Question

A block of mass 10 kg is placed on a rough horizontal surface and is acted upon by a variable force F horizontally. The coefficient of friction between block and surface is $\mu =0.5$ The force F, starting from a value of zero is increased linearly to 100 N in 4 s and then abruptly decreased to 40 N which is then continued for 3 sec. And then the force is removed.
A. The maximum velocity reached by the block is 5m/s
B. The time of motion of block is 5.4sec.
C. The maximum velocity reached by the block is at time 22 sec. after the start of
motion of the block
D. friction on block will be 25N at time 1s after the force begins to act

Answer 1

We have to calculate the normal force, then we will calculate the limiting friction, after calculating the limiting friction we have to draw the graph for the problem given in the question now from the graph we will have to calculate the impulse and then find the velocity at t = 4s.
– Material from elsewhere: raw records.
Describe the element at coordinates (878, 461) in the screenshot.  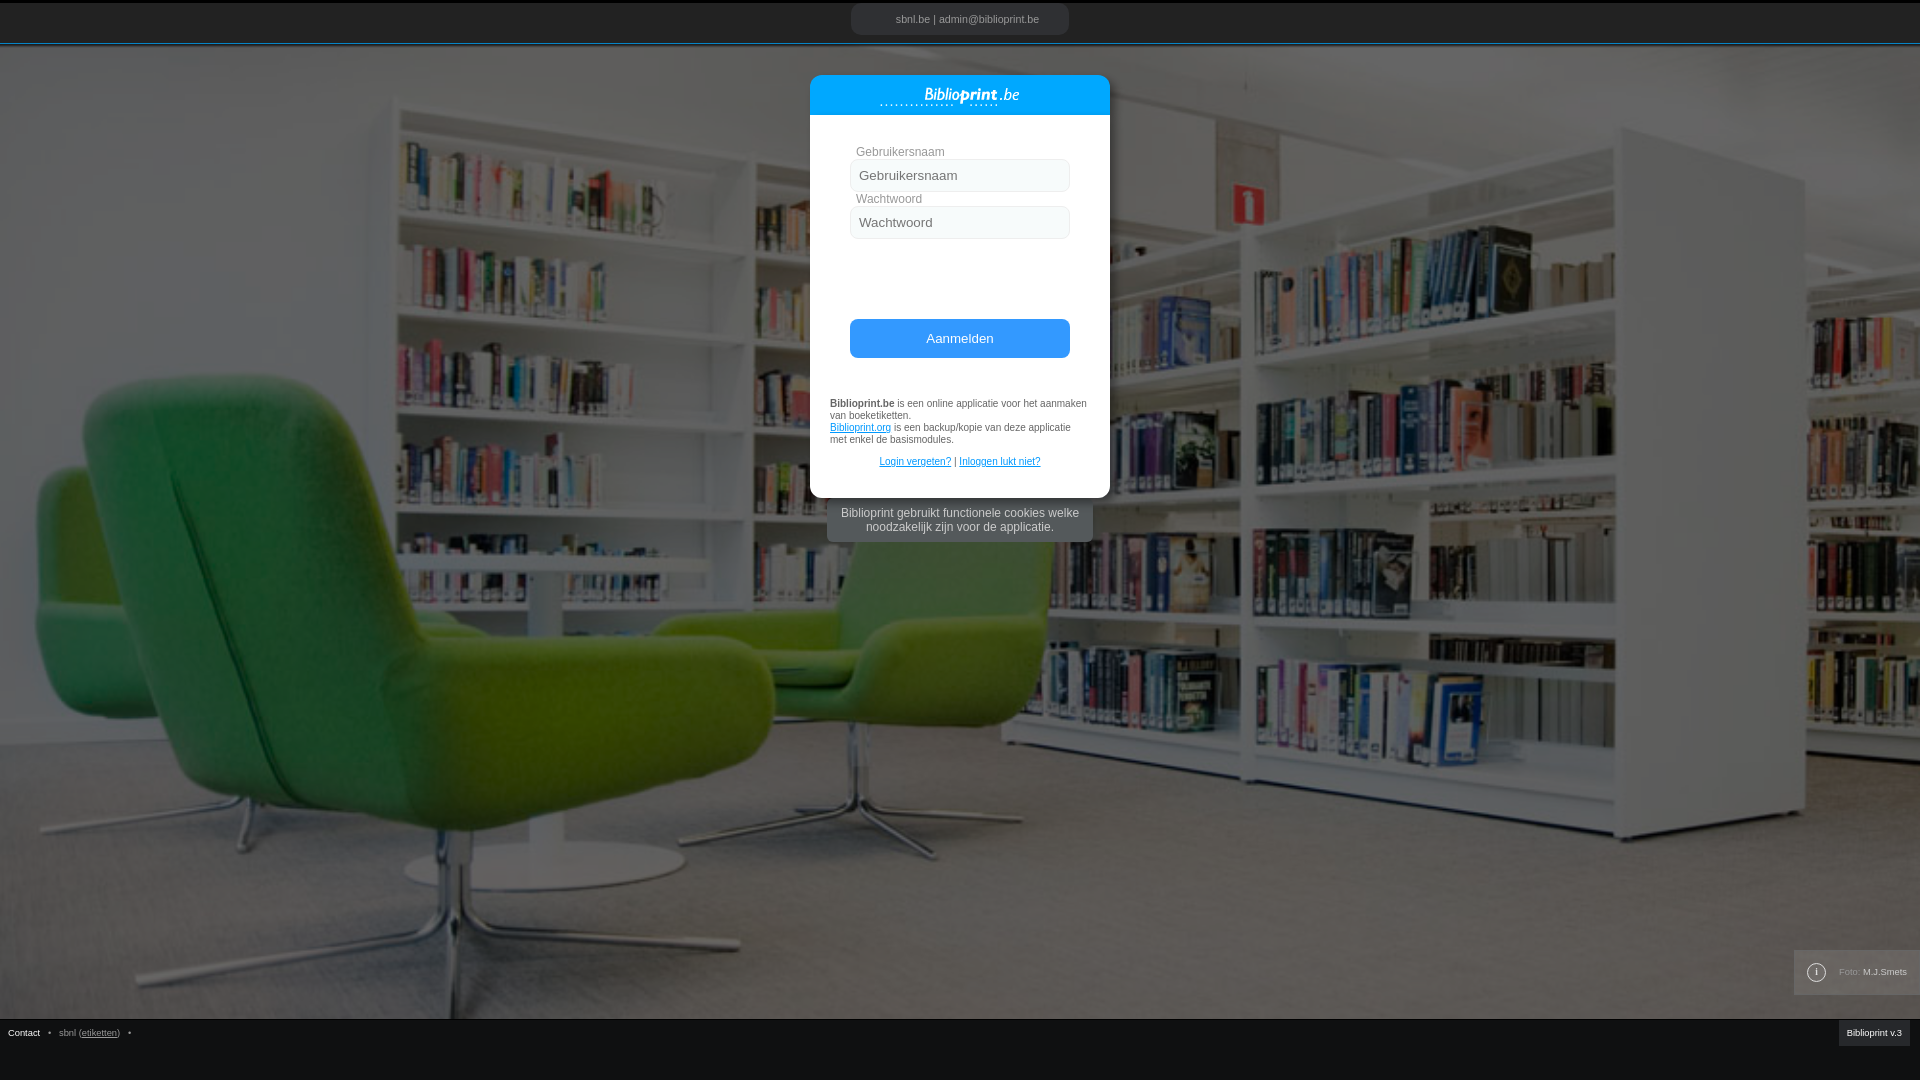
I see `'Login vergeten?'` at that location.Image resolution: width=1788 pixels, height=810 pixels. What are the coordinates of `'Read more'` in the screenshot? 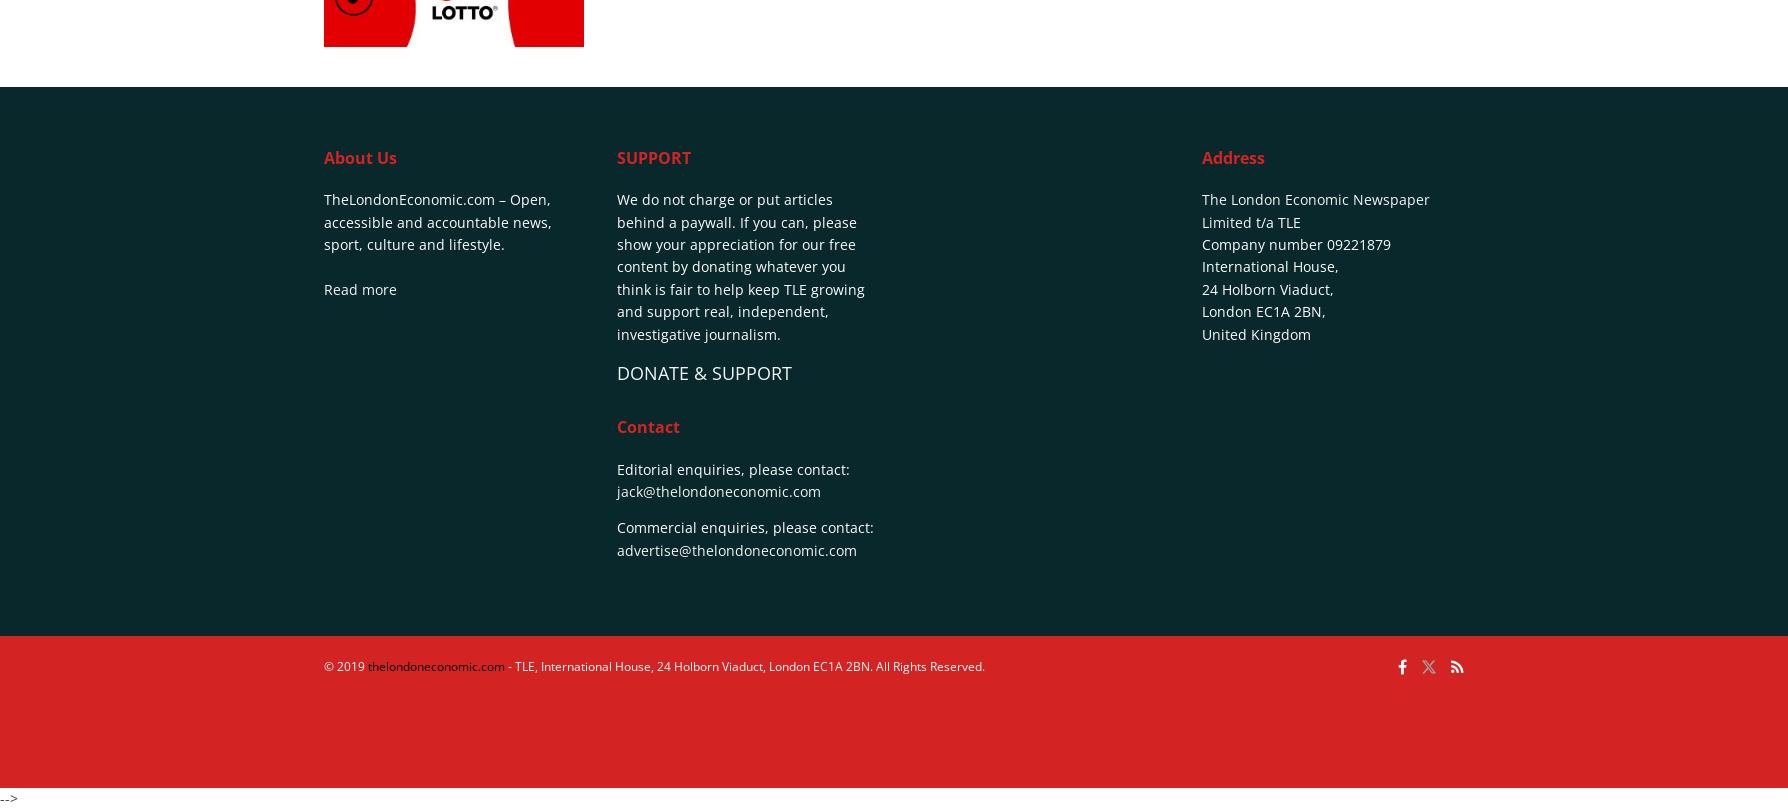 It's located at (359, 287).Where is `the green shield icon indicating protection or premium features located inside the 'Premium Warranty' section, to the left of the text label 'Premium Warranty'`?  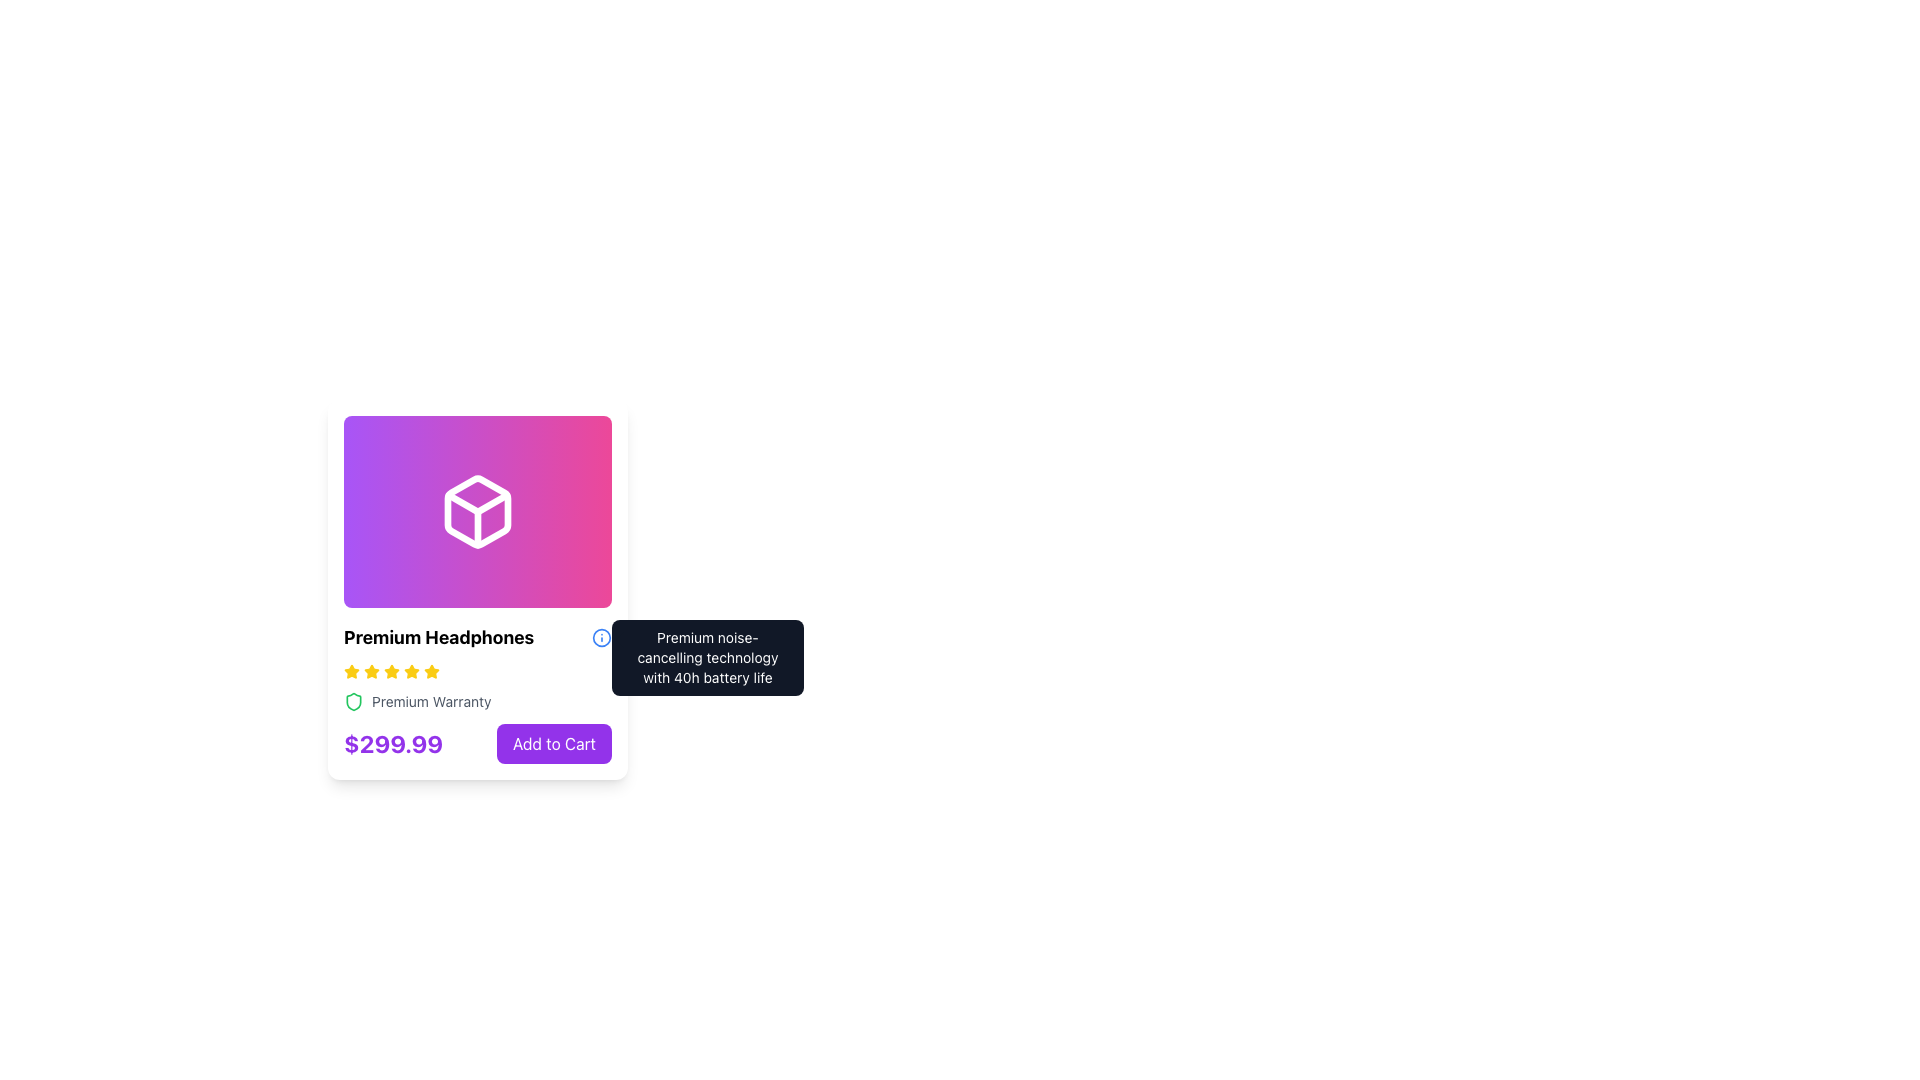 the green shield icon indicating protection or premium features located inside the 'Premium Warranty' section, to the left of the text label 'Premium Warranty' is located at coordinates (354, 701).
Now calculate the time of motion and force at t= 1 sec and then compare all the options with the values we found.
Formula Used:
$f=\mu \times N$
$impulse={{P}_{F}}-{{P}_{i}}$

Complete answer:

Now, the normal force will be, N = 10g
$N=10\times 10N$
$N=100N$
Here according to the question we can see a block of mass 10 kg and on which there is a variable force acting horizontally.
Now, we know that there is a friction of $\mu =0.5$ acting between the block and the floor, and we also know the mass of the body, So we can calculate the limiting friction by the formula,
$f=\mu \times N$ ,
On putting the values in the above equation we get,
$f=0.5\times 100$
$f=50N$
Now we can say that at time(t) = 2 sec the force acting on the block is 50N but no motion is there as the friction is balancing the force applied so net force will be zero.
Now, at time t = 4 sec, there is a the force gets increased to 100N,

Now at t = 2 sec velocity ${{v}_{1}}=0$ so there is no net motion.
Now when t = 4 sec velocity ${{v}_{2}}=v$
Now we will see the phenomenon for impulse, which is actually the change in momentum
$impulse={{P}_{F}}-{{P}_{i}}$…….Eq.1
Now, calculating momentum from t = 2 sec to t = 4 sec.
$impulse(j)=\dfrac{1}{2}\times 50\times (4-2)$
So, $impulse(j)=50$…….Eq.2
Now,
${{P}_{F}}$ will be ${{P}_{F}}=m{{v}_{2}}=10\times v=10v$…… Eq.3
And ${{P}_{i}}=m{{v}_{1}}=0$as ${{v}_{1}}=0$……..Eq.4
Now, placing all the values of Eq.2, Eq.3, Eq.4 into Eq.1 we get,
$\Rightarrow 50=10v$
Which on solving gives us,
$v=5m/s$
Now, this is the maximum velocity at t=4sec.
Now, at t = 4+3 = 7 sec.
After placing values in equation 1, we get,
$\Rightarrow -50(t-7)=10\times 2$
Which gives t= 7.4 seconds.
Now, therefore the time of motion will be, t = 7.4 – 2 = 5.4 sec
Now, when t=1sec then F = 25.

So, from all the explanations given above we see that all options A, B, C, D all are correct.

Note:
The solution to this question is very vast and each and every step needs precision. There are many formulas working all at a same time so students may get confused so proper remembrance of formulas are required. In this formula $impulse={{P}_{F}}-{{P}_{i}}$, ${{P}_{F}}$ is the final momentum and ${{P}_{i}}$ is the initial momentum.